SOURCE EXTRACT:
## BEGIN
Some of Bob's Electronic Projects
Submitted for your approval.......
The Pocket Tesla Coil.
This is not a true Tesla coil, but it is a high voltage, high frequency oscillator. As I recall, I built this around 1970.
The circuit consists of two 2N3638 transistors in a push-pull oscillator configuration. The coil is from a toroid inductor (I'm guessing about 100mH) which was taken from an old pay TV converter I bought from Meshna Surplus (remember them?). This was about 30 years ago, and I think that I wound about a 30 turns of #28 wire, center tapped for the primary, and the base of each transistor connects to the collector of the other through a 15K resistor to provide bias and feedback. It runs off a 9 volt battery. A project like this looks harmless enough, but it puts out about 950 volts at 850 KHz. At that frequency, the danger isn't so much shock, but it will produce an RF burn if the output lead is touched. The next picture is a close-up of the coil.
In the first picture, the coil is shown lighting a neon indicator. I wrapped a thin wire around the tube to get it started. This coil will also light the larger neon bulbs the same way that those high-voltage globes at Radio Shack work, except that the neon lights up where your fingers touch the glass. It can also be used to light fluorescent tubes. Once, I used it to light a tube so I could see to put it in the fixture.
Here's a neat experiment you can do on a dry, cold night. Grab hold of a 15 inch or so fluorescent tube in a dark room, and scuff your feet on the floor. Wearing socks on a linoleum floor works very well. Touch the other end of the tube to a water faucet (or other grounded metal), and watch the tube flash.
Not shown here is another project in a similar vein. This one is built like the Pocket Tesla coil, except that it is built on a color TV flyback transformer, and uses a lot more power. This coil will generate about 30KV, so it's just as dangerous as reaching inside a TV set. Not recommended for beginners. When a standard clear globe light bulb is hooked up to it, it will arc like the Radio Shack globe, but it will produce a nasty shock.
So much for the fun stuff.....
The Music Composer
One day while I was stationed in Germany, Bruce mentioned to me that people were making musical composers by stringing up counter chains, and feeding the output to a voltage controlled oscillator (VCO). From that description, I built one. The photo isn't too awful good - it was taken with a really cheap camers.
Here's a diagram of how it's set up:
The clock generator sets the rate at which the counter chain advances. The summing resistors
are connected to the outputs of the counters, which results in different currents going into
the base of the NPN transistor. The transistor forms the resistive element of the lower "T"
## END
DATA LISTING:
## BEGIN
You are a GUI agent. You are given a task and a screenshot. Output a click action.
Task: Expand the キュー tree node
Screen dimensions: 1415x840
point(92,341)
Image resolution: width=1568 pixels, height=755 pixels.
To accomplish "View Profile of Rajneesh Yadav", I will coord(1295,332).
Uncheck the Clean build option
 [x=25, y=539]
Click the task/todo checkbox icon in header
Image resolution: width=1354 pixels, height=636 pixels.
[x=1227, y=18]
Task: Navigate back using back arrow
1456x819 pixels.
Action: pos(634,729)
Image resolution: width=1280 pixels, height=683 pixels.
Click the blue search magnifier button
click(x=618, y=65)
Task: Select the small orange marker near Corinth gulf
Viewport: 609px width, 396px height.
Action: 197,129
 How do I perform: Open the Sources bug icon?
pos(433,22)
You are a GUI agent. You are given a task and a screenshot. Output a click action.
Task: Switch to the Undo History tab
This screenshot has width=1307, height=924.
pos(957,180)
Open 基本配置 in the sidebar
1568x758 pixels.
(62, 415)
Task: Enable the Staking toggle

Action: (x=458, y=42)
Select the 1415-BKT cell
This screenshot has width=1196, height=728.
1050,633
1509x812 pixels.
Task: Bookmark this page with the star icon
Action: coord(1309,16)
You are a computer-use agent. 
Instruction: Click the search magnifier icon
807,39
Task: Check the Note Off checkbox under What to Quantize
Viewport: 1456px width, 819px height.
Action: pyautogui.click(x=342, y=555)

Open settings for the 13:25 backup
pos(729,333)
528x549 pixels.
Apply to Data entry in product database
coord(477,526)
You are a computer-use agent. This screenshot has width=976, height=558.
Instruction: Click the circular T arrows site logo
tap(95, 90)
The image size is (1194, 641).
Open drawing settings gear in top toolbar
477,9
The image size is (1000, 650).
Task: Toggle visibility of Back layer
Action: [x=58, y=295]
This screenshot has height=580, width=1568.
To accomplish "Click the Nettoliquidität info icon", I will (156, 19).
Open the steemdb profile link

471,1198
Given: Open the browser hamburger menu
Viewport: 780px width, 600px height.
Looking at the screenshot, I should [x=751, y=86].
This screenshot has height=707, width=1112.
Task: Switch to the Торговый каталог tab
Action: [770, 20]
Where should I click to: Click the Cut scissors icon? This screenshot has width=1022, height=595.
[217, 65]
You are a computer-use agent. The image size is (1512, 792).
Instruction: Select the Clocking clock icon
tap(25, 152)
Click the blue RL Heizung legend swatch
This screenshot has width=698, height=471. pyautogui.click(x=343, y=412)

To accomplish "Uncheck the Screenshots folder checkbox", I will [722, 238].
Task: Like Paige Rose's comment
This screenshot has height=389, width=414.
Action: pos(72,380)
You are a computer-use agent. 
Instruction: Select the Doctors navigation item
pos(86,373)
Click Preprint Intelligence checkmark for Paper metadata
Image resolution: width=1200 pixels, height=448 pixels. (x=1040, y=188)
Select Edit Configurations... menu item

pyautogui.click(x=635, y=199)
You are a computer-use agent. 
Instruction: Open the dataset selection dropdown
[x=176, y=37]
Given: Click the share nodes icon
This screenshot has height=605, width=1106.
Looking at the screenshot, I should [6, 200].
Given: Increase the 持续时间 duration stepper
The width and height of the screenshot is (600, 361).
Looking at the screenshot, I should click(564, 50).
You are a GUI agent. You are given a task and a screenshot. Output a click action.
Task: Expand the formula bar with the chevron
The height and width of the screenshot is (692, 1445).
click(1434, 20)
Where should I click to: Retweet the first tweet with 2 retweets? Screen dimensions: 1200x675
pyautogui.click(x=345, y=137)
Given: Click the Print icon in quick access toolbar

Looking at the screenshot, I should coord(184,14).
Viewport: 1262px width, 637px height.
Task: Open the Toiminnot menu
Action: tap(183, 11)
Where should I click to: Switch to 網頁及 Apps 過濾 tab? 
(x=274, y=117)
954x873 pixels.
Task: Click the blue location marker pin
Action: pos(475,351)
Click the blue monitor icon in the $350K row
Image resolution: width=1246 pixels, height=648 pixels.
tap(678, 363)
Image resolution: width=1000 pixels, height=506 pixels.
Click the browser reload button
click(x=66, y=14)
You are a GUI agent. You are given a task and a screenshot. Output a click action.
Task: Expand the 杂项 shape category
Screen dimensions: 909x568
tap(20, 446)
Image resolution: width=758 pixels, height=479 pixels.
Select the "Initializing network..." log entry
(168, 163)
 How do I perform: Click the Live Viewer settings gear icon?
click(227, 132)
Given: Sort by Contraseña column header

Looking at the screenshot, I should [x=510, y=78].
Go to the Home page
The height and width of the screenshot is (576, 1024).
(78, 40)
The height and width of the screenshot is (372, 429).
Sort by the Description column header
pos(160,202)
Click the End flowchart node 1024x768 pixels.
## END
REQUIRED WORK:
(1) From the electronic projects page, render this sentence in Spanish: "At that frequency, the danger isn't so much shock, but it will produce an RF burn if the output lead is touched."
(2) Pick up the electronic projects page at its final words and keep writing the description of the music composer circuit.

RESULTS:
(1) A esa frecuencia, el peligro no es tanto la descarga, sino que producirá una quemadura de RF si se toca el cable de salida.

(2)
network of the Twin-T oscillator. The result is random music. It must be kept in mind that the
tunes which a unit like this will produce are not chromatic - they don't follow our Western
musical scale, but they are very interesting. If you are wondering how musical a machine like
this could be, listen to "And You And Me" by the group Yes. The melody of the song is
structured just like the binary sequences that a composer produces, and I wouldn't be
surprised a bit if Yes used a composer to inspire the song.
Several oscillators may be combined (using their own summing networks). At one point, I had one oscillator doing a medlody, one producing a bass line, and also had a keyed white noise generator wired up.
You can get more sounds out of it by wiring up summing resistors directly to the amplifier, resulting in a click track. Use some capacitors to provide a different timbre to the clicks. I was also able to put some capacitors in series with the summing resistors on the VCO to get a portamento (sliding notes).
Probably the worst thing you can do to a project like this is to put it in a box. It's whole purpose is to be flexible, and once it's tied down, it becomes rather useless. A good breadboard project.
In the northwest corner of the composer is the perf-board which has the counters, and two VCO's
are visible next to the battery (black & green clipleads) which powers it. The thing that
looks like a white transistor radio used to be a white transistor radio. It has been hollowed
out, and it contains the clock generator which sets the tempo of the music. The white area is
where the patch cords go, along with the clip leads for the additional sound producing
circuits. Not bad for something built in a German Gasthaus.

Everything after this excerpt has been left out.